Source: OpenAI: Harness engineering: leveraging Codex in an agent-first world
1. Harness Must Include an End-to-End Layer
Make it explicit in your validation flow: for tasks involving cross-component changes, passing end-to-end tests is a prerequisite for completion:
## Validation Hierarchy
- Level 1: Unit tests (Must pass)
- Level 2: Integration tests (Must pass)
- Level 3: End-to-end tests (Must pass when cross-component changes are involved)
- Skipping any required level = Not Complete
2. Turn Architectural Rules into Executable Checks
Every architectural constraint should have a corresponding test or lint rule:
# Check if the render process directly calls Node.js APIs
grep -r "require('fs')" src/renderer/ && exit 1 || echo "OK: no direct fs access in renderer"
3. Design Agent-Oriented Error Messages
Failure messages should contain three elements: what went wrong, why, and how to fix it:
ERROR: Found direct import of 'fs' in src/renderer/App.tsx:12
WHY: Renderer process has no access to Node.js APIs for security
FIX: Move file operations to src/preload/file-ops.ts and call via window.api.readFile()
4. Establish a Review Feedback Promotion Process
Every time a new type of agent error is found during code review, turn it into an automated check. A month later, your harness will be significantly stronger than at the start of the month.

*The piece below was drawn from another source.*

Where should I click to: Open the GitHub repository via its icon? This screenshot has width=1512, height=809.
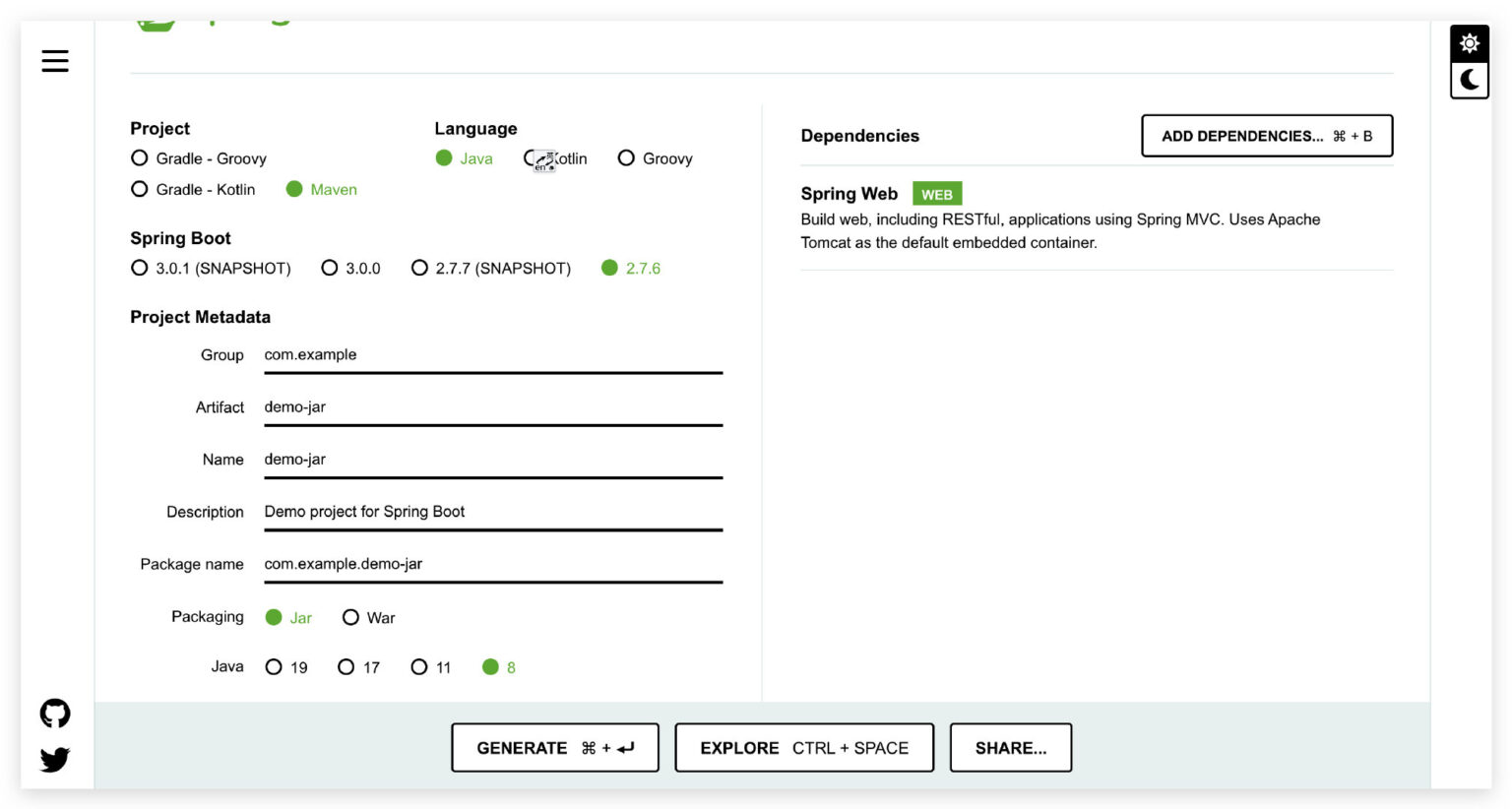56,713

It's like rehearsal notes for a choir—recording issues found in every rehearsal so they can be checked before the next one. Over time, common errors decrease, and the music becomes more harmonious.
Real-World Case
Task: Implement a file export feature in an Electron app. Involves render process UI, preload script filesystem proxy, and service layer data transformation.

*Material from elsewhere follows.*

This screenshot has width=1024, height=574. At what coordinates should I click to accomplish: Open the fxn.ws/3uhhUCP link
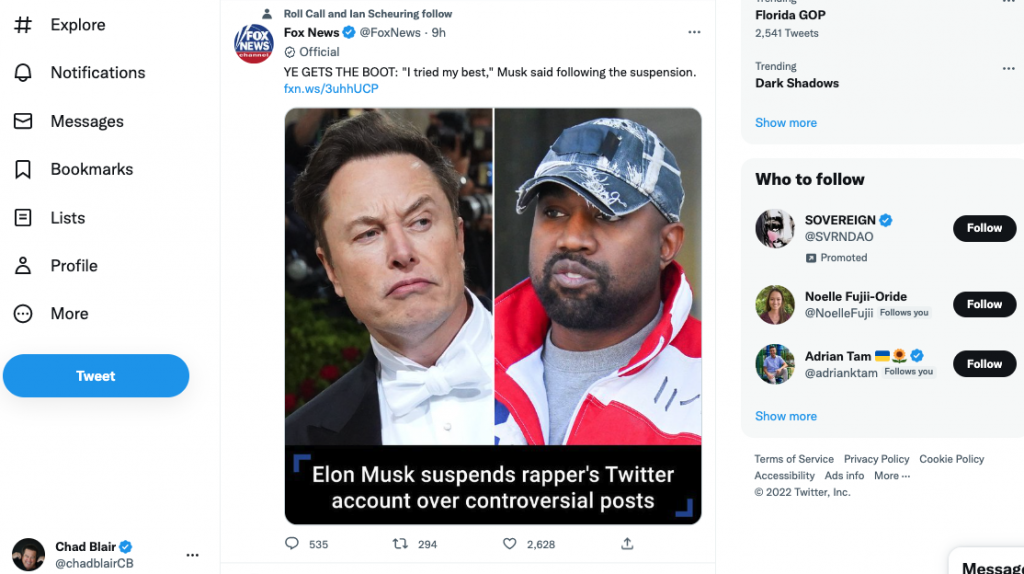331,89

Singing parts individually (Unit tests passed): Render component tests (passed, file operations mocked), preload script tests (passed, filesystem mocked), service layer tests (passed, data source mocked). Agent declares completion.

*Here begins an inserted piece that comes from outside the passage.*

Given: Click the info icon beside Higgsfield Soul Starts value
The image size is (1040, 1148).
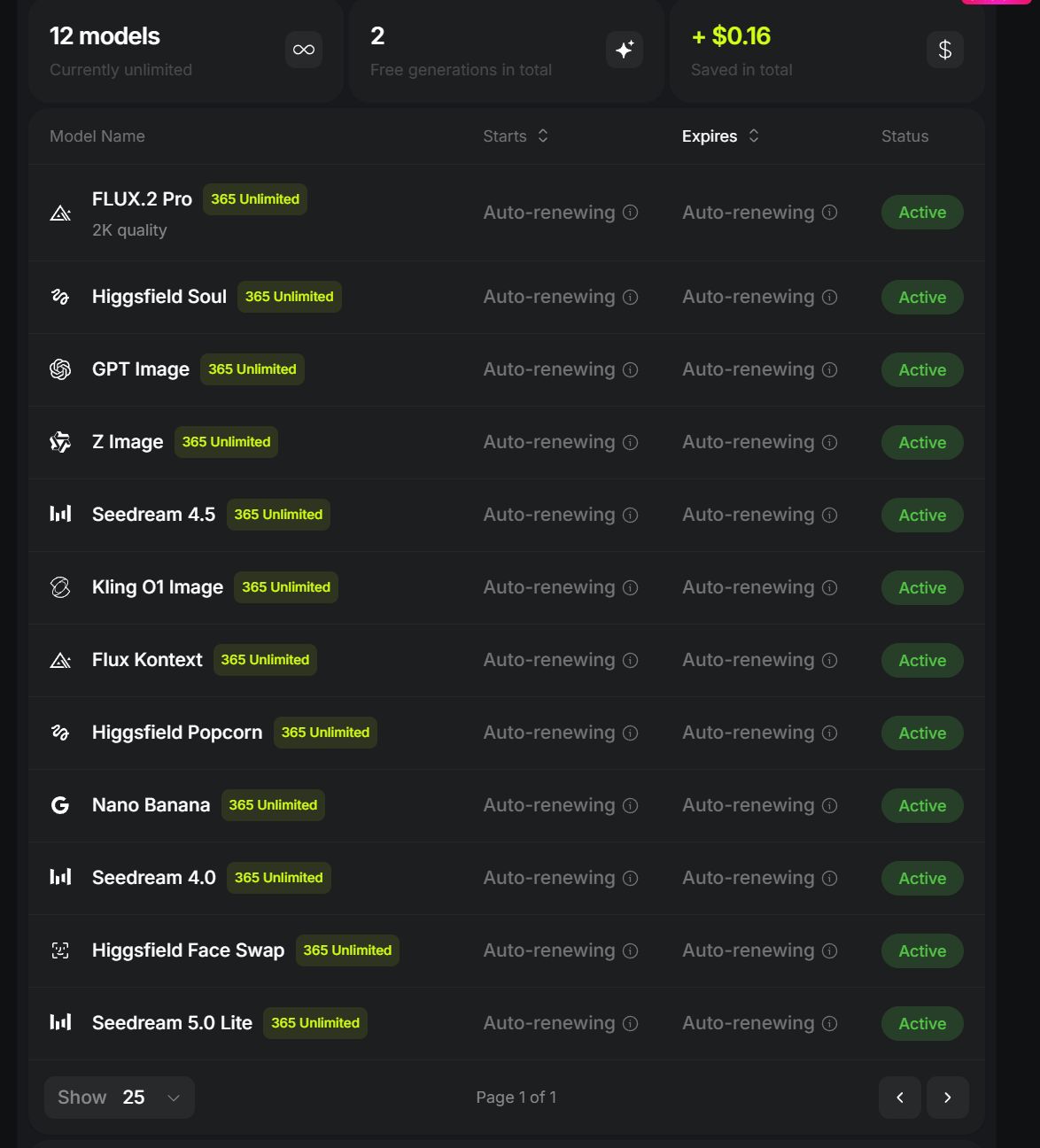Looking at the screenshot, I should tap(630, 298).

Singing together (Defects revealed by End-to-End tests):
| Defect | Description | Unit Test | E2E |
|---|---|---|---|
| Interface Mismatch | Inconsistent file path format | Missed | Caught |
| State Propagation | Export progress not sent back to UI via IPC | Missed | Caught |
| Resource Leak | Large file export handles not released | Missed | Caught |
| Permission Issue | Different permissions in packaged environment | Missed | Caught |
| Error Propagation | Service layer exceptions didn't reach UI layer | Missed | Caught |
All 5 defects were caught by end-to-end tests, while unit tests caught none. The cost was an increase in test time from 2 seconds to 15 seconds—completely acceptable in an agent workflow. No matter how well each part sings individually, it can't beat a full ensemble rehearsal.